:: Problem description ::
Only the lines from the one containing "Viewport: 1280px width, 841px height." to the end of the records belong in the copy. Reproduce them word for word and drop the pictures.

__________________________________________________

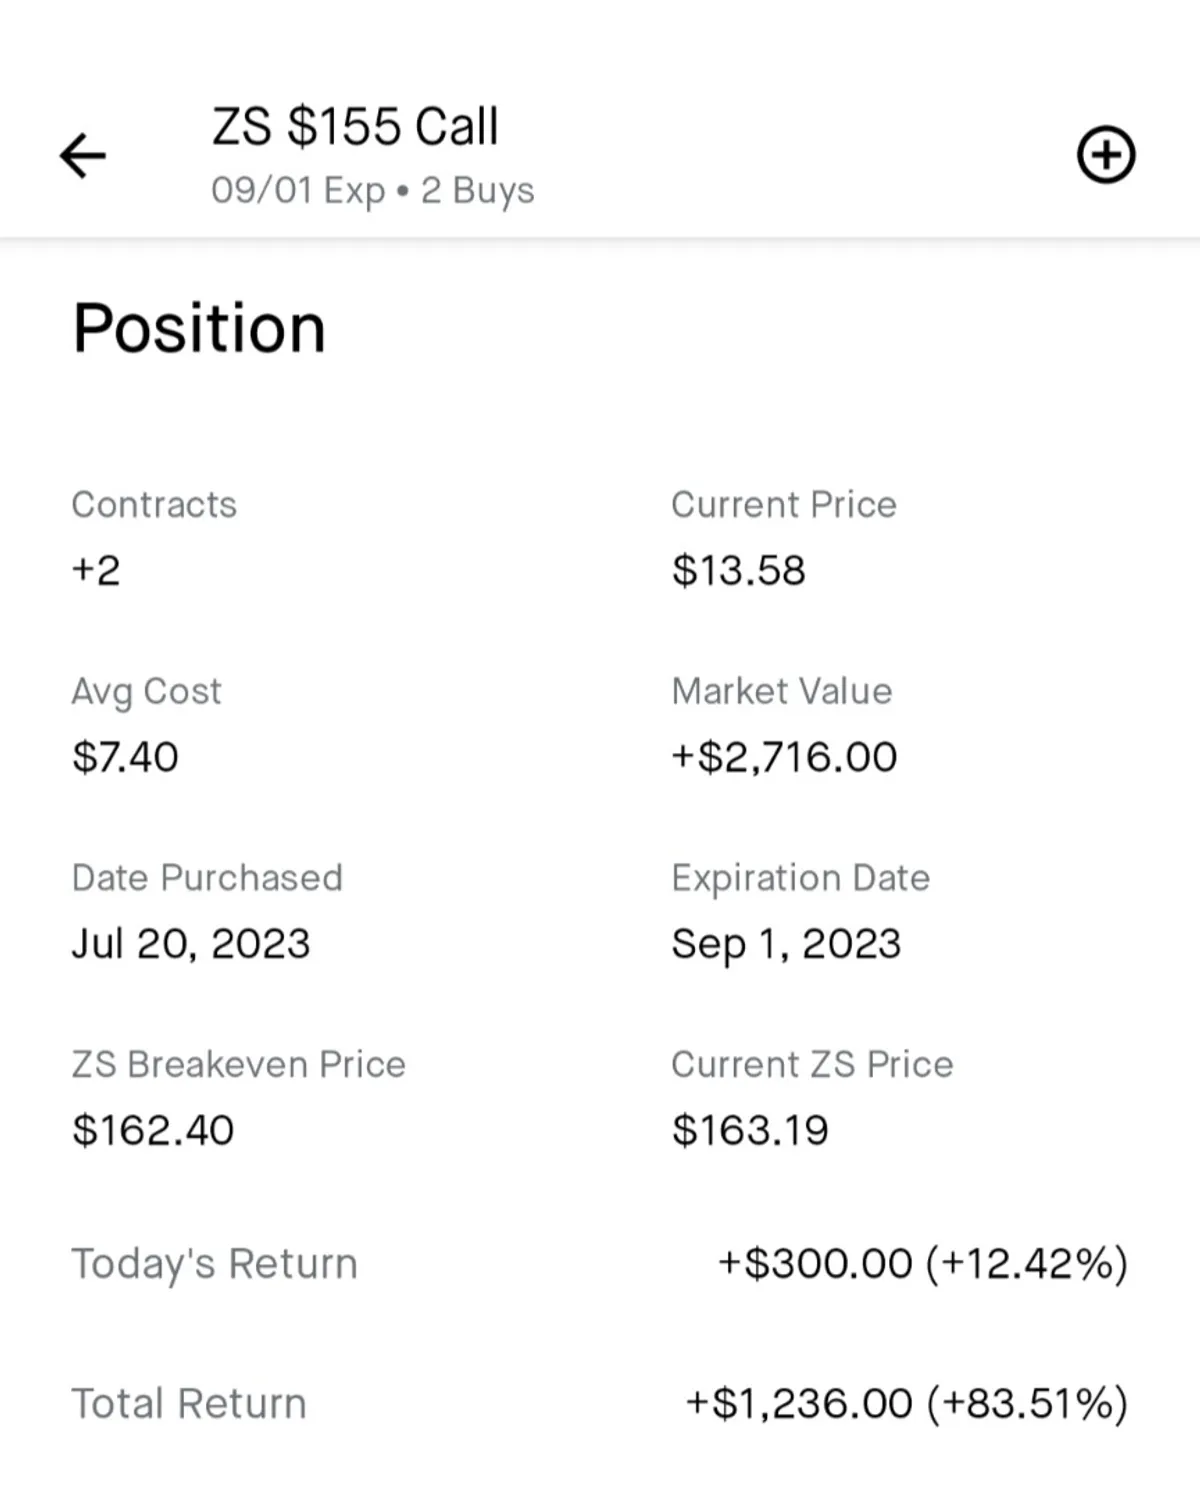1200x1499 pixels.
Task: Tap the Avg Cost label
Action: (146, 691)
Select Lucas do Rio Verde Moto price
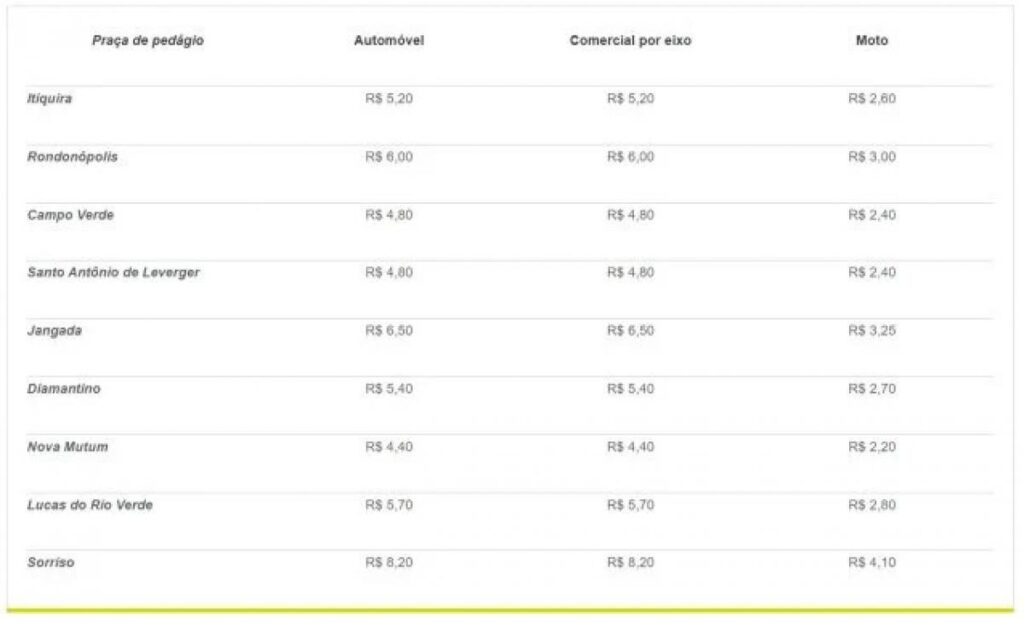The image size is (1024, 623). pos(872,505)
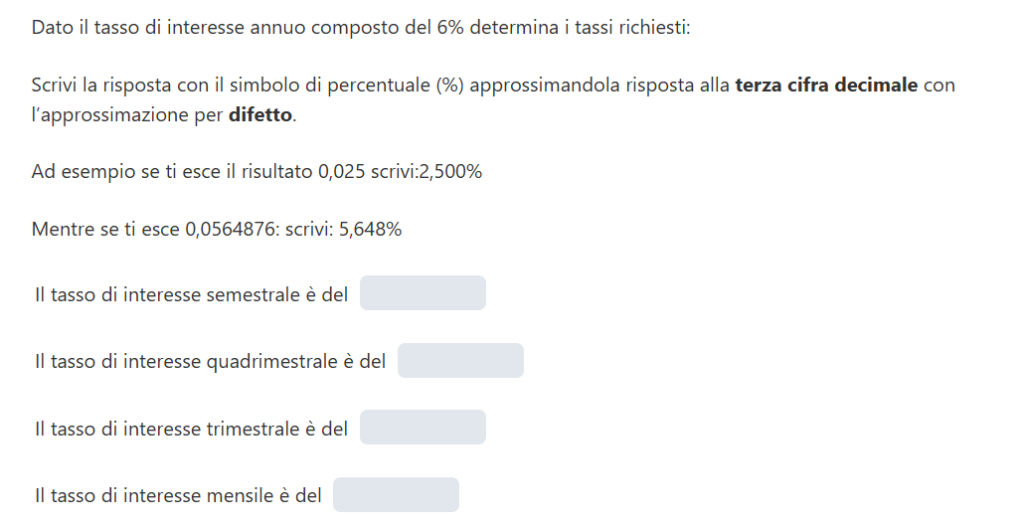Click the '(%)' percent symbol in instructions

coord(450,85)
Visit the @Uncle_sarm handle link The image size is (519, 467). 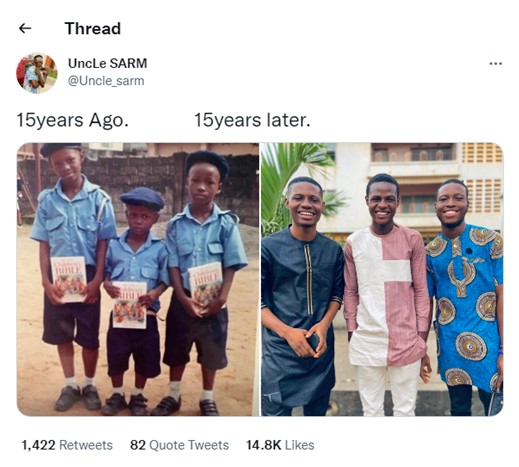pos(106,81)
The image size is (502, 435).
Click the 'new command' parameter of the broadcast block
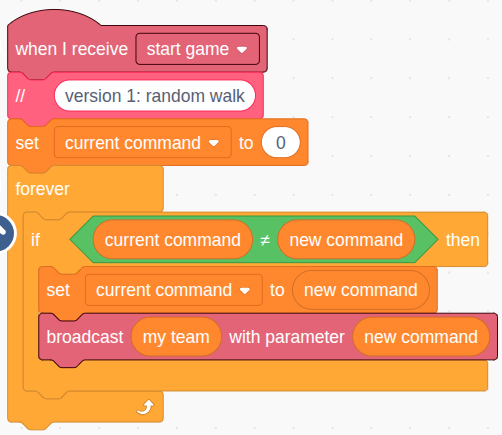(421, 337)
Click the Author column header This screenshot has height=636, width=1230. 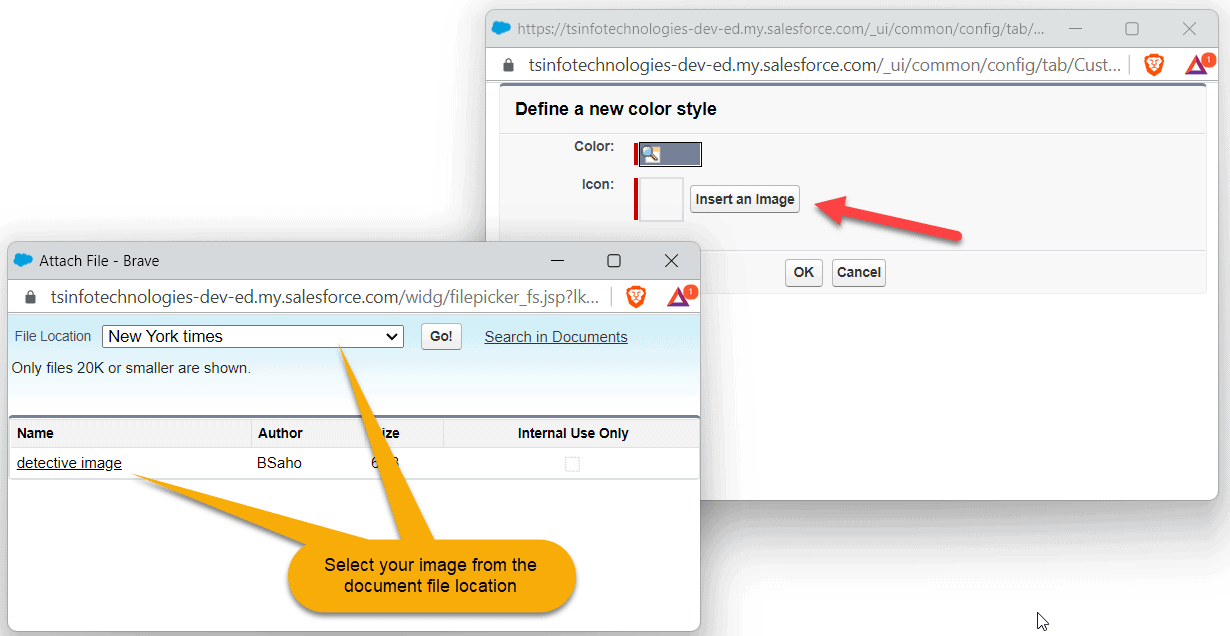point(280,432)
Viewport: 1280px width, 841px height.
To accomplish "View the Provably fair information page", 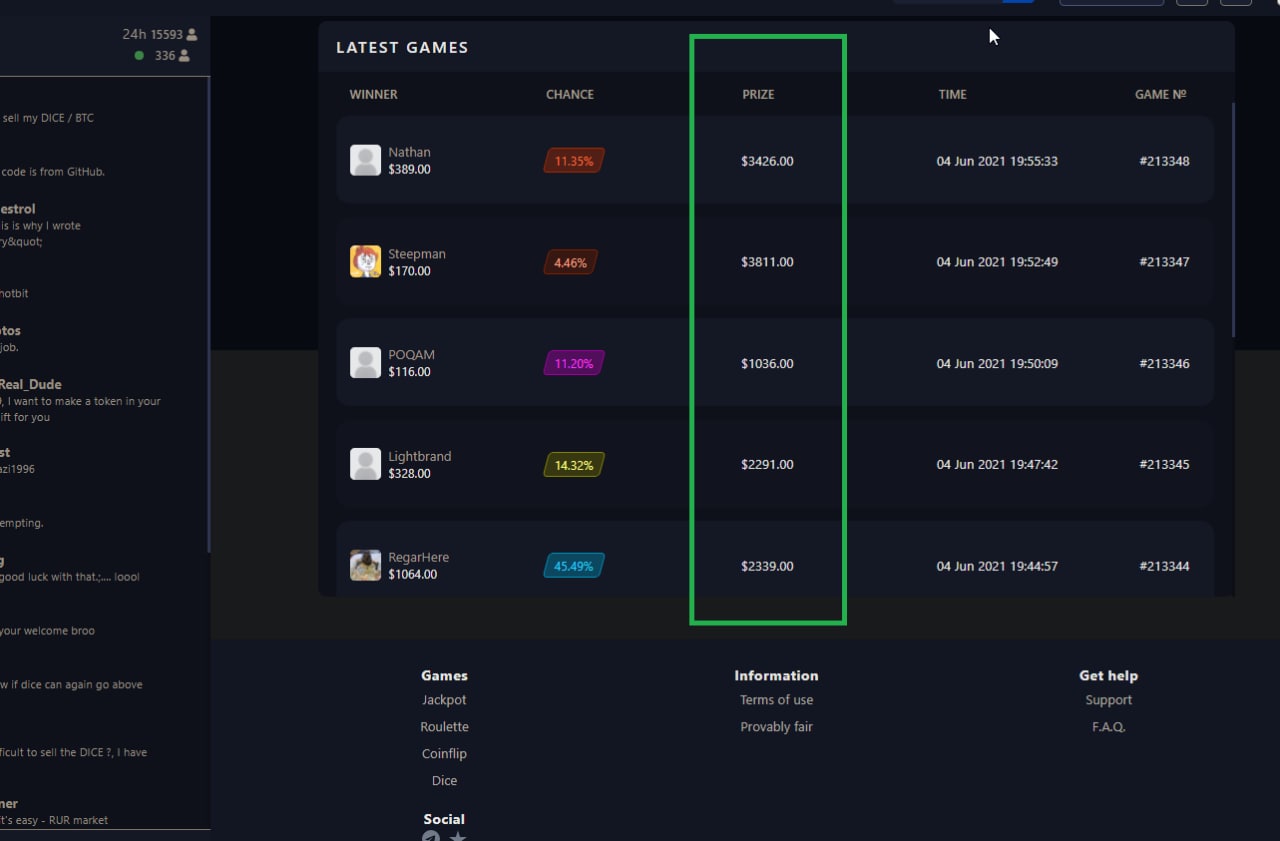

__________________________________________________

:: Solution to this problem ::
Viewport: 1280px width, 841px height.
To accomplish "View the Provably fair information page", 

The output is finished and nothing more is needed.